🤖 AI Summary
This work proposes a continual learning framework for 3D medical imaging under the challenging setting of limited labeled data, sequential task arrival, and no access to historical data replay. By leveraging a frozen 3D medical foundation model, the approach introduces task-specific low-rank adaptation (LoRA) modules alongside dedicated task heads, enabling multi-task adaptation without updating the backbone parameters. This architectural design inherently eliminates catastrophic forgetting, achieving backward transfer (BWT) of zero while training fewer than 0.1% of the model’s parameters—significantly outperforming full fine-tuning and linear probing.
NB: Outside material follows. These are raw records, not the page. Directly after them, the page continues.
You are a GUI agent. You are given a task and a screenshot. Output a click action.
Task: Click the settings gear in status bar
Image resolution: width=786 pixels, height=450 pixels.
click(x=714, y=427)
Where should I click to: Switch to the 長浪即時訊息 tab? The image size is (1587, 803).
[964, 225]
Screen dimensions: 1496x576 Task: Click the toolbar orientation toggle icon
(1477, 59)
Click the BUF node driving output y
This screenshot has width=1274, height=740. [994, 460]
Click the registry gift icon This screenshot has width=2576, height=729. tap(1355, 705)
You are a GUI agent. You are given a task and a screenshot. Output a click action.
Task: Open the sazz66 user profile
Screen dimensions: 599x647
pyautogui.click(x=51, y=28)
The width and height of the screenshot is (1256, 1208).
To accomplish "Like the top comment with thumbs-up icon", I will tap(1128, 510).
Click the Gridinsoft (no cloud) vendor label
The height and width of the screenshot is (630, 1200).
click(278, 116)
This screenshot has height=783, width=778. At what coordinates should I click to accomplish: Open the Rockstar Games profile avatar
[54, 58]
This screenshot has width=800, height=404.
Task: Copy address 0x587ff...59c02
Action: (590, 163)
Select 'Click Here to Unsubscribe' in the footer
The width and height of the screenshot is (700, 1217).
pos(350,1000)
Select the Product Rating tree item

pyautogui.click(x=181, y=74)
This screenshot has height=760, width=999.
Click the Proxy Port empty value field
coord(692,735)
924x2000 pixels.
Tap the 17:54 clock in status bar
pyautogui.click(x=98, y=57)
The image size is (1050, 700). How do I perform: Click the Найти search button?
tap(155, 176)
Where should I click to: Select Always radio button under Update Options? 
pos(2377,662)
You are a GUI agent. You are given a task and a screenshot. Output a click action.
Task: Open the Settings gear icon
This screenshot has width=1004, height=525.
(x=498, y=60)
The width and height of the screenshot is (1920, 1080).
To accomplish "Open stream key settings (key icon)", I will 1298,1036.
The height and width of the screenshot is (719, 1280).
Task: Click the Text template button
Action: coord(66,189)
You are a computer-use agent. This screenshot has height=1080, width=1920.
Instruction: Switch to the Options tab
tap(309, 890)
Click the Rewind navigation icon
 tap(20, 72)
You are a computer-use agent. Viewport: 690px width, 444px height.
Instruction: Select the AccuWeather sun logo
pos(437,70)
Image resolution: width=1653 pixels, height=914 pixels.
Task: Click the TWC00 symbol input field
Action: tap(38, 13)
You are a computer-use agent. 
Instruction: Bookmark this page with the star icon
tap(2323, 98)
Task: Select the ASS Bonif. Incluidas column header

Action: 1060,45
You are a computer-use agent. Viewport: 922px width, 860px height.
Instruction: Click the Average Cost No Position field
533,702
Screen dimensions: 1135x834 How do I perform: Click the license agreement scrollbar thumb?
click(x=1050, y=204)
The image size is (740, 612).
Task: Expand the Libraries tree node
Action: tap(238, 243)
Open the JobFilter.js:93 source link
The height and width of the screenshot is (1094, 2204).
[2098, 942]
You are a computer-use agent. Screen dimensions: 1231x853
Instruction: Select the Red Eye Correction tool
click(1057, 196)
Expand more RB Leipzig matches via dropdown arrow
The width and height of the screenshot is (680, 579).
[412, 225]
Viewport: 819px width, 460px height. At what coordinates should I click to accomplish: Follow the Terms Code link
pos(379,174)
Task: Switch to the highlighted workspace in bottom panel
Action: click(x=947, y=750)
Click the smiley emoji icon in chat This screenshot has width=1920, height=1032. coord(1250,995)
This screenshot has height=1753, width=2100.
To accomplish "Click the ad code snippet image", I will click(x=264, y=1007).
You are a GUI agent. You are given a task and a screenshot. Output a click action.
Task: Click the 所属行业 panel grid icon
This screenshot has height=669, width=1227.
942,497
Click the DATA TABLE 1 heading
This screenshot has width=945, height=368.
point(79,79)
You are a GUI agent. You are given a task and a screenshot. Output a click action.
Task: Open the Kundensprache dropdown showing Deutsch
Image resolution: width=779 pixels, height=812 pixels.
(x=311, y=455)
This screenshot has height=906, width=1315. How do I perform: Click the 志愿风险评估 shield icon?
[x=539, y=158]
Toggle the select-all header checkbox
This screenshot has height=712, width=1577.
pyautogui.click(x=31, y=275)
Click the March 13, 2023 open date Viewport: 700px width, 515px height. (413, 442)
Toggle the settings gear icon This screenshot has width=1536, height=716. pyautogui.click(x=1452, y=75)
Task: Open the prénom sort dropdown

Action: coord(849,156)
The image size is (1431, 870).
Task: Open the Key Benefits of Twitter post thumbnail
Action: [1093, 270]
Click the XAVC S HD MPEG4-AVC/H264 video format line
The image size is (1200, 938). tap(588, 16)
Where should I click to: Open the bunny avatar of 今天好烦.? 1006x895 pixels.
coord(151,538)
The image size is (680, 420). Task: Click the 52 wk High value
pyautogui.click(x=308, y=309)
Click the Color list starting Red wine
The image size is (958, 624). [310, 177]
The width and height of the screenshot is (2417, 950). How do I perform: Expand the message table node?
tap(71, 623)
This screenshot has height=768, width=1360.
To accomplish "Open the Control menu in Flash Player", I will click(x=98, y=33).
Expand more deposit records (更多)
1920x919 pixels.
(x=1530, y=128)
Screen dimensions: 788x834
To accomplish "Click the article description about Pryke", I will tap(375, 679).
The method demonstrates strong performance on BraTS brain tumor segmentation (Dice = 0.62 ± 0.07) and IXI brain age estimation (MAE = 0.16 ± 0.05), offering an efficient solution for few-shot, replay-free continual learning in 3D medical image analysis.
📝 Abstract
Foundation models pretrained on large-scale 3D medical imaging data face challenges when adapted to multiple downstream tasks under continual learning with limited labeled data. We address few-shot continual learning for 3D brain MRI by combining a frozen pretrained backbone with task-specific Low-Rank Adaptation (LoRA) modules. Tasks arrive sequentially -- tumor segmentation (BraTS) and brain age estimation (IXI) -- with no replay of previous task data. Each task receives a dedicated LoRA adapter; only the adapter and task-specific head are trained while the backbone remains frozen, thereby eliminating catastrophic forgetting by design (BWT=0). In continual learning, sequential full fine-tuning suffers severe forgetting (T1 Dice drops from 0.80 to 0.16 after T2), while sequential linear probing achieves strong T1 (Dice 0.79) but fails on T2 (MAE 1.45). Our LoRA approach achieves the best balanced performance across both tasks: T1 Dice 0.62$\pm$0.07, T2 MAE 0.16$\pm$0.05, with zero forgetting and $<$0.1\% trainable parameters per task, though with noted systematic age underestimation in T2 (Wilcoxon $p<0.001$). Frozen foundation models with task-specific LoRA adapters thus offer a practical solution when both tasks must be maintained under few-shot continual learning.